Exercise A: Quote the differentiation thread, starting at the words "With Product rule" and ending after the words "1/y*dy/dx=-x^-2+3(Cos3x/Sin3x)".
Exercise B:
Answer these questions from the differentiation thread:
(i) According to cragar, what is the derivative of ln(e^(-x))?
(ii) According to SammyS, ln(t) is the inverse function of what?
(iii) What expression for y' did enosthapa obtain with the product rule?
Exercise C: Name each distinct user who posts in the differentiation thread.

Passage:
** Start **

Differention (could you check my solutions please)

[enosthapa]

Homework Statement

Differentiate y=e^-xsin(3x)

2.The attempt at a solution

With Product rule
y'=-e^-xSin(3x)+3e^-xCos(3x)

And Logarithm way
Taking log both sides

lny= lne^-x+ln(Sin3x)

lny= 1/x+ln(Sin3x)

1/y*dy/dx=-x^-2+3(Cos3x/Sin3x)

y'=-(e^-xSin3x)/x²+3e^-xCos3x

 

[cragar]

your product rule one looks good , but I don't think log one is .
why do you go from ln(e^-x) to 1/x
dervative of ln(e^(-x)) is -1

 

[enosthapa]

your product rule one looks good , but I don't think log one is .
why do you go from ln(e^-x) to 1/x
dervative of ln(e^(-x)) is -1

I would make sense but this is what i did

ln(e^-x) = 1/(lne^x)
=1/(x.lne)
=1/x

 

[cragar]

ok but you see the difference ln(e^-x) = ln(1/(e^x))

 

[enosthapa]

Oh yes thankx... but can I do
ln(e^-x) = -x lne =-x

 

[SammyS]

Oh yes thankx... but can I do
ln(e^-x) = -x lne =-x

Of course!

ln(t) is the inverse function of e^(t), so ln(e^t) = t .

** End **

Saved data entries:
** Start **

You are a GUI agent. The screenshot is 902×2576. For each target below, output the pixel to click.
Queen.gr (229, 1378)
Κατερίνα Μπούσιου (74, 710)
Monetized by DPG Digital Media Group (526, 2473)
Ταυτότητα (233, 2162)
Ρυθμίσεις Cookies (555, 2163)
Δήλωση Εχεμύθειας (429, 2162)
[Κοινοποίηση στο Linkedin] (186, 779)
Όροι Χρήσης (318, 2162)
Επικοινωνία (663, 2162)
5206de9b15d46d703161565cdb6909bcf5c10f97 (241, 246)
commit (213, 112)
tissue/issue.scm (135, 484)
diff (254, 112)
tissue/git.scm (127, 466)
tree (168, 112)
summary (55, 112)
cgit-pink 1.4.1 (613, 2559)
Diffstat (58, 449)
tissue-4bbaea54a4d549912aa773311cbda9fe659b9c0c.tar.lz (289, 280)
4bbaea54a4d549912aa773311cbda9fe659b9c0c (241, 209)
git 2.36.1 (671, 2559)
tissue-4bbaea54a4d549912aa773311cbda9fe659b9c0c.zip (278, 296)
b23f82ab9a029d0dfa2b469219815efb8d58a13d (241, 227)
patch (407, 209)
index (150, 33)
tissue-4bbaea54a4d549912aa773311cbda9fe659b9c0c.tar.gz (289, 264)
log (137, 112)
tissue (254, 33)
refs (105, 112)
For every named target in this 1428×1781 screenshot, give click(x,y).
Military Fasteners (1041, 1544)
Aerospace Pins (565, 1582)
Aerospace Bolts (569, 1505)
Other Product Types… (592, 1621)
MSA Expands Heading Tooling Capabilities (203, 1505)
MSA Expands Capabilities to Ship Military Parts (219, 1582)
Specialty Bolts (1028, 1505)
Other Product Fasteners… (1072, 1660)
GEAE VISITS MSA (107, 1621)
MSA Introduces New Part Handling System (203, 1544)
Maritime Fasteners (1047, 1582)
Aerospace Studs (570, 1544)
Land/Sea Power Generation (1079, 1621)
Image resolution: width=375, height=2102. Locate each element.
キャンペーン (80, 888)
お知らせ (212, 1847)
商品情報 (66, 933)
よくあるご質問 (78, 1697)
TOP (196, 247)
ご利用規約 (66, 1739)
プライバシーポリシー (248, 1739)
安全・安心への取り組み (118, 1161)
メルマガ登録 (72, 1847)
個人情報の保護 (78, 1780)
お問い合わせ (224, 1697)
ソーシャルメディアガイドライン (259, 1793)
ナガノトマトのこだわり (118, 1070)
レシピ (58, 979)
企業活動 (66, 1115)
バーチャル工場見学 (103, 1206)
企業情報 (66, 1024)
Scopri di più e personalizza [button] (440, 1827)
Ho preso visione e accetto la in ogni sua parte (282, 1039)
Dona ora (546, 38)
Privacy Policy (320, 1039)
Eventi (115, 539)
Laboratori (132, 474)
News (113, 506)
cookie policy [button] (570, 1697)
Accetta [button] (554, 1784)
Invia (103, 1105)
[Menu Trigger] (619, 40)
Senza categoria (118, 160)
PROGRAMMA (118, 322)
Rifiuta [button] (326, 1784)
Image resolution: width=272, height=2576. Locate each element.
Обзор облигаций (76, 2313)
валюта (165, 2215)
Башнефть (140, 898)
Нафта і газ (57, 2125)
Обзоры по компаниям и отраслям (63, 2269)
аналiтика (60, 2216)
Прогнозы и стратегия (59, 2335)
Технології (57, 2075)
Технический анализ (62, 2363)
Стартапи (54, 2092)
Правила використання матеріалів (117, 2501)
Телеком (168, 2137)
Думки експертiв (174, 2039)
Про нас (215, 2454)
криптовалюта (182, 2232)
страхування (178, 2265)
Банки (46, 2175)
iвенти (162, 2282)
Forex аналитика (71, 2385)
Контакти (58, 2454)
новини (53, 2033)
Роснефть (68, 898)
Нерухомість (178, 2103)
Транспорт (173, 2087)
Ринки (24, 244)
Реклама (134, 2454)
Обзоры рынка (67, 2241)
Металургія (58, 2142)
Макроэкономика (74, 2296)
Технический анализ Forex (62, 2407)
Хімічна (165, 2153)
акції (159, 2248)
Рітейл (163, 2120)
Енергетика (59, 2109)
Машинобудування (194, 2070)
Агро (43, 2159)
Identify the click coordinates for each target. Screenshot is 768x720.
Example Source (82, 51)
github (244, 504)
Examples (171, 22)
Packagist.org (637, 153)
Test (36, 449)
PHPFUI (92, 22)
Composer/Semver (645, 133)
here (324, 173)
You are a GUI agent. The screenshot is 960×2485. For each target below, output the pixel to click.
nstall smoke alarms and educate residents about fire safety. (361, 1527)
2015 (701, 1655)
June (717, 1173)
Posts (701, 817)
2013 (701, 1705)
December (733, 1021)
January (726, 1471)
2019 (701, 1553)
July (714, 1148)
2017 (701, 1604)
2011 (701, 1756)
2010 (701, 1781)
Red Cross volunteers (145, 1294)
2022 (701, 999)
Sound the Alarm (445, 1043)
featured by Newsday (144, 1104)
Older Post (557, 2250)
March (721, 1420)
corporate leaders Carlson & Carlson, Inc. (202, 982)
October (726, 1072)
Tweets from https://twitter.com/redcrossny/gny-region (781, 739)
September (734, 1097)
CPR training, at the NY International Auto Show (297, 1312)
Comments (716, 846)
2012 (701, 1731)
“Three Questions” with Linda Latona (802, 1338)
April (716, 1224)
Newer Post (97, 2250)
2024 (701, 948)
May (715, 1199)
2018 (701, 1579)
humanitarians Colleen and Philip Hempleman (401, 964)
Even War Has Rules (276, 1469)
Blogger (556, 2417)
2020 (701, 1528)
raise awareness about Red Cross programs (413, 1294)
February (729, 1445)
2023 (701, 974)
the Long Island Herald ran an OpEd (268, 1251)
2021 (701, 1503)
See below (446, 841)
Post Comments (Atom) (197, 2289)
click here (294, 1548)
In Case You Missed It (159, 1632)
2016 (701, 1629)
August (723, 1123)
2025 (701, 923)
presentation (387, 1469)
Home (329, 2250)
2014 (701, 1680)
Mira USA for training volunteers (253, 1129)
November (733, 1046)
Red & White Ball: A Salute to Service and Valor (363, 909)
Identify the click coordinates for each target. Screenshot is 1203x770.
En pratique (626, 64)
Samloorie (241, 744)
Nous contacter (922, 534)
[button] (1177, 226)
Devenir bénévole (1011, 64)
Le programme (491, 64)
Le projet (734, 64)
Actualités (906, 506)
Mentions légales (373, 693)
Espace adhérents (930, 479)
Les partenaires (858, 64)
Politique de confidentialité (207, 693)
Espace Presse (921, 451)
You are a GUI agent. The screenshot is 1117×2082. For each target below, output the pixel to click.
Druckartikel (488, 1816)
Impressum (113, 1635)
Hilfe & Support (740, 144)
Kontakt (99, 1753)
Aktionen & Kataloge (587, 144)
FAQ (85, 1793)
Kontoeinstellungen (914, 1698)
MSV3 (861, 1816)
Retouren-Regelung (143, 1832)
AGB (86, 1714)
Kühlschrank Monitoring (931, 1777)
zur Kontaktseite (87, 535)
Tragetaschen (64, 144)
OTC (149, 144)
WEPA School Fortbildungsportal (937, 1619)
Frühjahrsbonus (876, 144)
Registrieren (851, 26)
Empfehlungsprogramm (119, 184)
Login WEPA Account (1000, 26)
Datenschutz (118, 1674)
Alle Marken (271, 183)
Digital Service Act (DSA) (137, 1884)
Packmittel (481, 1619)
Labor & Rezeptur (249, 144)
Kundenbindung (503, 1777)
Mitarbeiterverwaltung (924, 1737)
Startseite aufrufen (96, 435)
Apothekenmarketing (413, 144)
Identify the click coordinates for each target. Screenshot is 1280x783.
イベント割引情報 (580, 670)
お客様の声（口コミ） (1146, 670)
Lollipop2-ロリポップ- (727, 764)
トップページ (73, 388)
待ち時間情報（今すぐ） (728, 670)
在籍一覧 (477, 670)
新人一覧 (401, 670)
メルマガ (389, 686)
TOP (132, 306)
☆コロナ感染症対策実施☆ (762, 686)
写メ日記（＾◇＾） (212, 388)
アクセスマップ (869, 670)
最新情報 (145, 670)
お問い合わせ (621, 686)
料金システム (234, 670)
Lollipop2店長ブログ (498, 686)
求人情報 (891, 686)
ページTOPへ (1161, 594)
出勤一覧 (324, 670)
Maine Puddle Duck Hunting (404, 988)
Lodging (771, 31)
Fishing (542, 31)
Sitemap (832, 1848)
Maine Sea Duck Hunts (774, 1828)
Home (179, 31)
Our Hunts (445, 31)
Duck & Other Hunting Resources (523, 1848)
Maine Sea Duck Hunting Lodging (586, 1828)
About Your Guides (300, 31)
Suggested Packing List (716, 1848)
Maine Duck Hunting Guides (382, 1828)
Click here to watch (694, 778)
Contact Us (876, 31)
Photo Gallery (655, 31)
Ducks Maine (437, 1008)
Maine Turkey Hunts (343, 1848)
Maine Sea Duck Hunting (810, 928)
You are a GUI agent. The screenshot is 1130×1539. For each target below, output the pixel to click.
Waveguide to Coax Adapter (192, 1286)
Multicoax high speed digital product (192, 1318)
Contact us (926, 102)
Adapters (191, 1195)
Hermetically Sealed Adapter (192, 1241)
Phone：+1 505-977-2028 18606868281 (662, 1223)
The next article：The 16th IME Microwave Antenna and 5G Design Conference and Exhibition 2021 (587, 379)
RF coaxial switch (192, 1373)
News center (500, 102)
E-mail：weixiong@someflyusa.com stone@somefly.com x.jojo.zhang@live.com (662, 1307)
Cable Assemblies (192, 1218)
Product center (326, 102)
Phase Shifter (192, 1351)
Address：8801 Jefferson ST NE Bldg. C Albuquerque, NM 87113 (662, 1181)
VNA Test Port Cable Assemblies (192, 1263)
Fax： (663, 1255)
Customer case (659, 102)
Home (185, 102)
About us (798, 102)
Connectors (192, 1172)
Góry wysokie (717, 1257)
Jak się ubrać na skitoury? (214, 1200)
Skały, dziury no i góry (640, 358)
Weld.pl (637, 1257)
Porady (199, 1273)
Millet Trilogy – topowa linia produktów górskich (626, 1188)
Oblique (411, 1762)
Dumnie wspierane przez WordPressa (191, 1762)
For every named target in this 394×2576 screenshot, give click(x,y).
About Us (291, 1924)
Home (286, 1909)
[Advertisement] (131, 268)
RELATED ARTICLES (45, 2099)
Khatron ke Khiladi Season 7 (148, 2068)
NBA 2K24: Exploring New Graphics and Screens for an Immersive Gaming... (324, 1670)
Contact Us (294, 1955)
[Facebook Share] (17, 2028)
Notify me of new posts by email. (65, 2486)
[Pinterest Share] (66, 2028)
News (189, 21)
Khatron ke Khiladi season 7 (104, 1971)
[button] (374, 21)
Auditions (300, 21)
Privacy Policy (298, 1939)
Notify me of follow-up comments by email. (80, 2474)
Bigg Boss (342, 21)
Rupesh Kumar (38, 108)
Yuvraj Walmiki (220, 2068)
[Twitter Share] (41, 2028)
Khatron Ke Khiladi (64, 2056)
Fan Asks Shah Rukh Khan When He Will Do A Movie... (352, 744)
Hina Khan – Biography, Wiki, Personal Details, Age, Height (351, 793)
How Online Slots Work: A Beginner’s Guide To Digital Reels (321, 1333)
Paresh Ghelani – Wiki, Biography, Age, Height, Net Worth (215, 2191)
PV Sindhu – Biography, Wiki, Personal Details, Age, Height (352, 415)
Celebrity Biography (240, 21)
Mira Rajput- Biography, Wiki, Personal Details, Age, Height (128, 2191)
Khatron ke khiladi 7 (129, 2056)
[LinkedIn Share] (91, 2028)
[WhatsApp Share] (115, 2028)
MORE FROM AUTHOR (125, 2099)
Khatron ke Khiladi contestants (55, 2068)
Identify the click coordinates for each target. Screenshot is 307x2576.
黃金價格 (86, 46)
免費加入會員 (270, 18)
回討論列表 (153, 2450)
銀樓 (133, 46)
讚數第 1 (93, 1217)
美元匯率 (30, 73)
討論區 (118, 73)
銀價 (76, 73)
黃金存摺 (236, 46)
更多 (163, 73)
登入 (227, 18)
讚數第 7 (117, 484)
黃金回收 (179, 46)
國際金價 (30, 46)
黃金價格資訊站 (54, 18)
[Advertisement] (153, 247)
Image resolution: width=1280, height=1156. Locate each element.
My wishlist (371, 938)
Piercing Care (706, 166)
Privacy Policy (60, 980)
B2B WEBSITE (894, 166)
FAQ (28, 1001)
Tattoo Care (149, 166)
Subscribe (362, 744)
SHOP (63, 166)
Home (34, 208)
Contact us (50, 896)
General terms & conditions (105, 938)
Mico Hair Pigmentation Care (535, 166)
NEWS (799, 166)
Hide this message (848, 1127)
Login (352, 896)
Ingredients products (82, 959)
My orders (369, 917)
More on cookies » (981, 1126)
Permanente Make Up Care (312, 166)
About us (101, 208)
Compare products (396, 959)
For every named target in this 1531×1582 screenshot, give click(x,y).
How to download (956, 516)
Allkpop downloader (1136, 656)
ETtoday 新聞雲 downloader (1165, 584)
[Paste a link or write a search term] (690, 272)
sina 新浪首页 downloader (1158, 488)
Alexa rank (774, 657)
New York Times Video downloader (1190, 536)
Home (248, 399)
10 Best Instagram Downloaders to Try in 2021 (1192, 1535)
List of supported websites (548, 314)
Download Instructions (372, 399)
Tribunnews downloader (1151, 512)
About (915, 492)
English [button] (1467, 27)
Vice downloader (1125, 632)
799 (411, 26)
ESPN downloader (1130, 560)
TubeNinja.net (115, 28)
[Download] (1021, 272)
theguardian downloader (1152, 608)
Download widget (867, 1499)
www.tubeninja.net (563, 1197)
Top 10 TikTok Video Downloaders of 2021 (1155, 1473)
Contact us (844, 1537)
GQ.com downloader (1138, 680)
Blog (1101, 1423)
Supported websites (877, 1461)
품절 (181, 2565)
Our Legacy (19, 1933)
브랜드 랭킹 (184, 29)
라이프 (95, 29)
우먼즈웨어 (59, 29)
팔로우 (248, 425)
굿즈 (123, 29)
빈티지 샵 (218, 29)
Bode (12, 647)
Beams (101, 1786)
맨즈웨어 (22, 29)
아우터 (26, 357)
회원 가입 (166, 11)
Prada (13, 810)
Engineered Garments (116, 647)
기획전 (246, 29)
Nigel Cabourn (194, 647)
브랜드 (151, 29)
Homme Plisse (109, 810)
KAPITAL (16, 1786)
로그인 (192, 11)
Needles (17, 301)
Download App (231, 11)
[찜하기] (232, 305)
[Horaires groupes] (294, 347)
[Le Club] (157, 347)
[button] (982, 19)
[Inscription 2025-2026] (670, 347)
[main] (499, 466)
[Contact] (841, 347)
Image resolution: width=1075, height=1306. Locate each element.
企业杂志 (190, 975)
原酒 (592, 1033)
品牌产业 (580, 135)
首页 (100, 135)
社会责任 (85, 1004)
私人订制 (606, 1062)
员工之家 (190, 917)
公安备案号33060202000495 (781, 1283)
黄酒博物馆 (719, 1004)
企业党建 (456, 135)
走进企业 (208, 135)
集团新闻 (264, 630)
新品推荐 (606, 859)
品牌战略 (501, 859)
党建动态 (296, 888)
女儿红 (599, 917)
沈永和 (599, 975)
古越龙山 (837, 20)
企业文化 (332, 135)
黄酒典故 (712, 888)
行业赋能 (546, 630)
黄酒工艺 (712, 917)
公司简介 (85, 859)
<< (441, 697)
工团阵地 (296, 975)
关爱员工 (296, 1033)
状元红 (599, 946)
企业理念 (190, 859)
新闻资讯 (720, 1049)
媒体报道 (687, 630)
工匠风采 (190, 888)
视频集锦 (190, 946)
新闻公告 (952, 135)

** End **

Solution A:
With Product rule
y'=-e^-xSin(3x)+3e^-xCos(3x)

And Logarithm way
Taking log both sides

lny= lne^-x+ln(Sin3x)

lny= 1/x+ln(Sin3x)

1/y*dy/dx=-x^-2+3(Cos3x/Sin3x)

Solution B:
(i) -1
(ii) e^(t)
(iii) y'=-e^-xSin(3x)+3e^-xCos(3x)

Solution C: enosthapa, cragar, SammyS